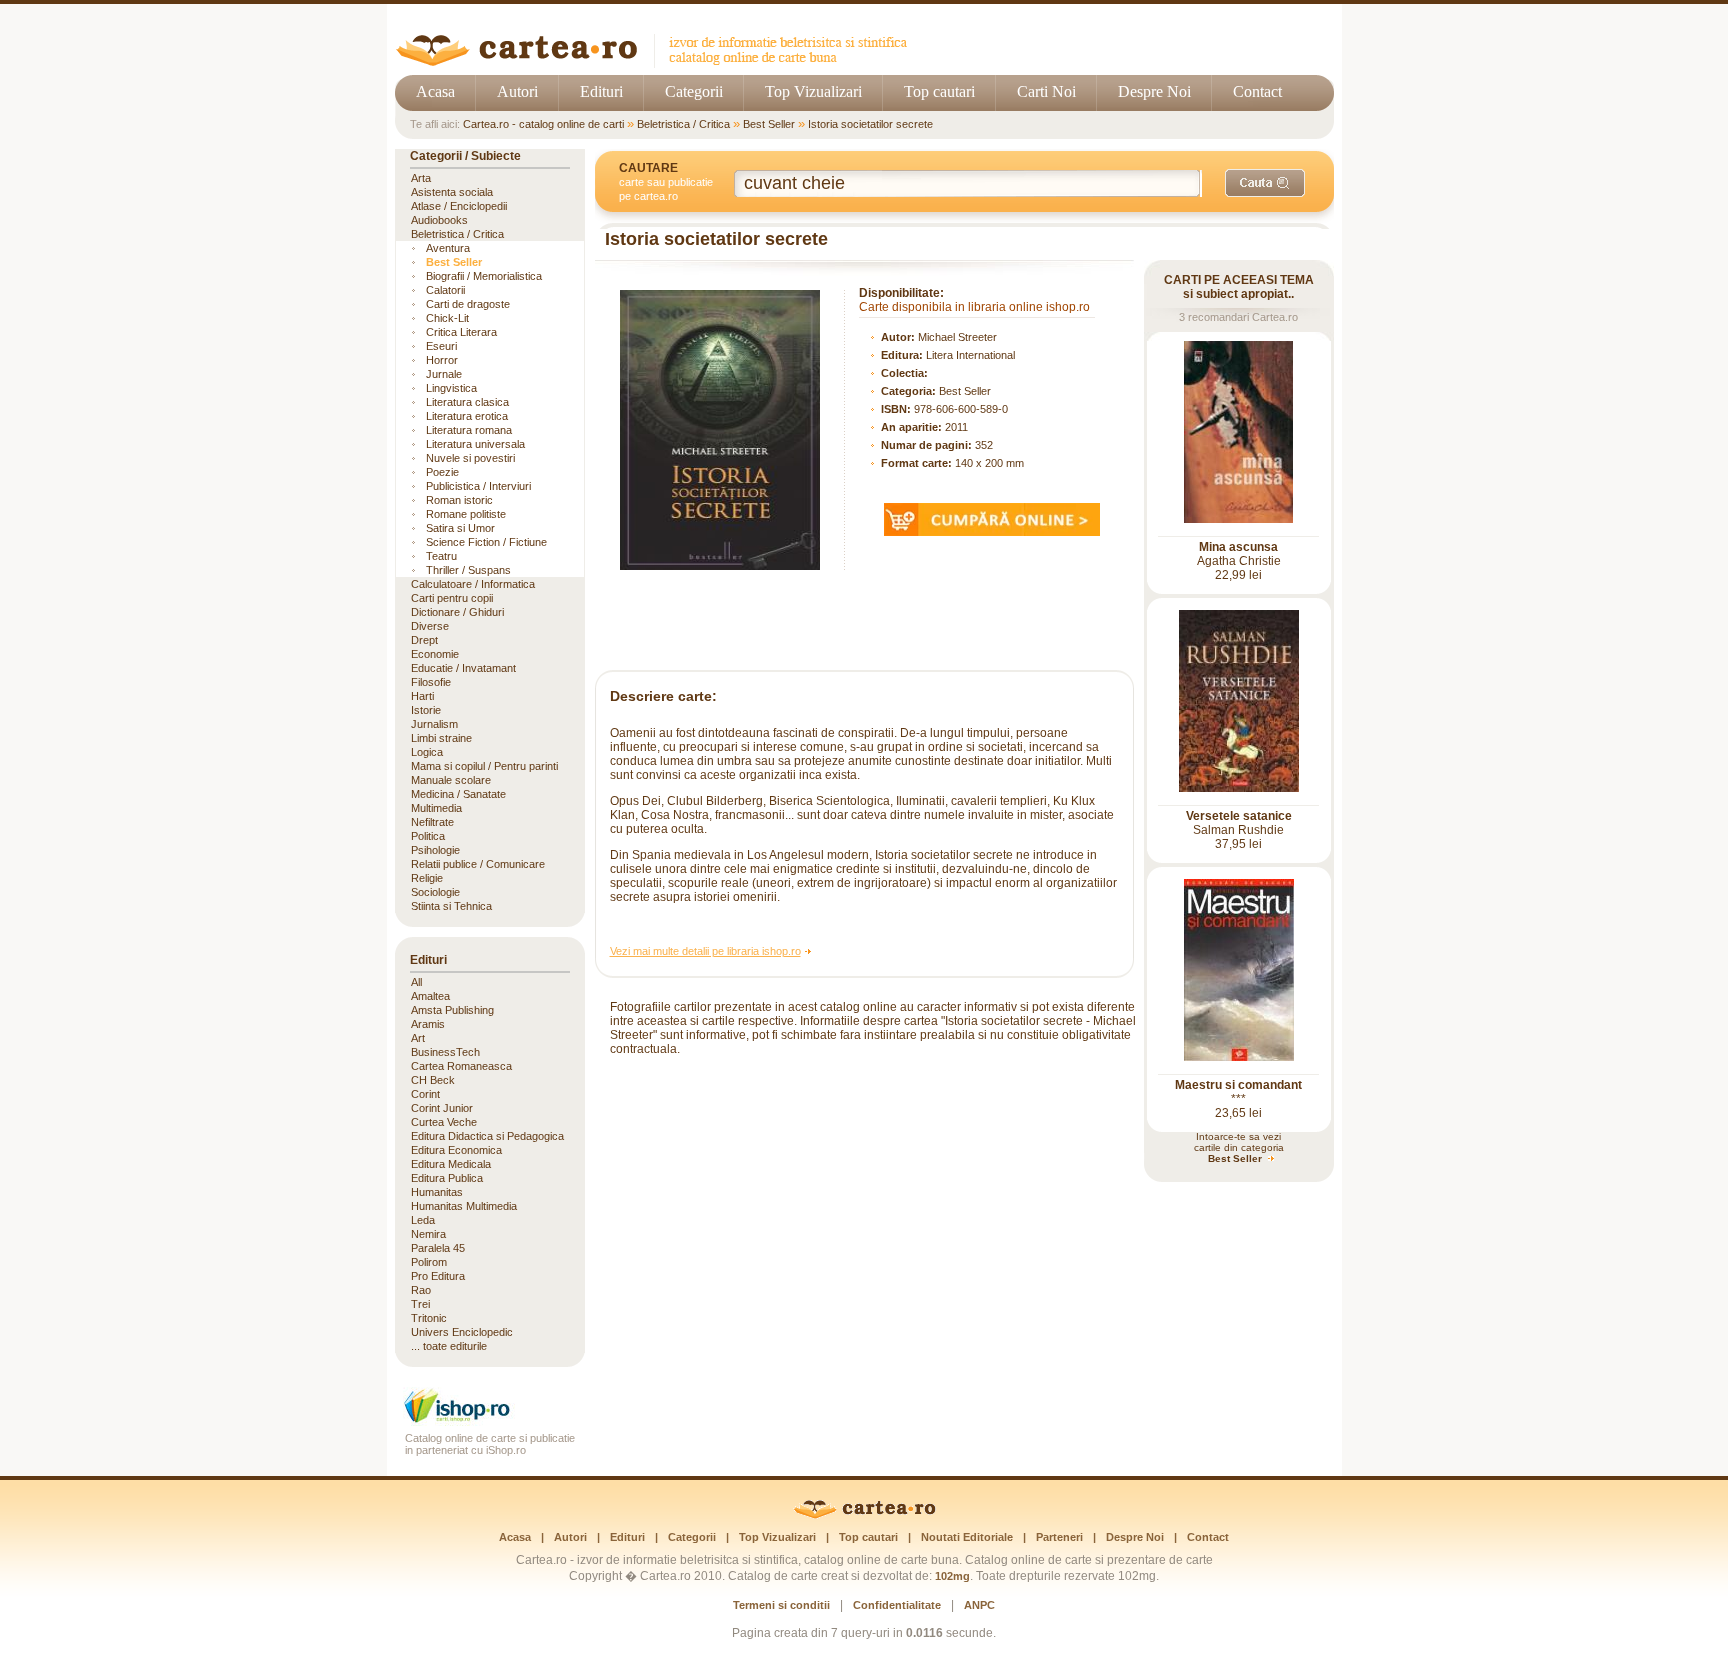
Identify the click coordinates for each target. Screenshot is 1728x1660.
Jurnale (444, 374)
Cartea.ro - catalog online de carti (543, 124)
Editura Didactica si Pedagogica (487, 1136)
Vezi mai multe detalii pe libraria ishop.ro (705, 951)
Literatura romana (469, 430)
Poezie (442, 472)
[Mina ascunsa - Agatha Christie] (1238, 519)
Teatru (441, 556)
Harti (422, 696)
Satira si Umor (460, 528)
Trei (420, 1304)
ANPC (979, 1605)
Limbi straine (441, 738)
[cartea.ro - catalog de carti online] (864, 1515)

════════

■ **Task to complete**: Pick out every line above that contains the string "online", where case counts.

■ **Response to this task**:
Cartea.ro - catalog online de carti (543, 124)
[cartea.ro - catalog de carti online] (864, 1515)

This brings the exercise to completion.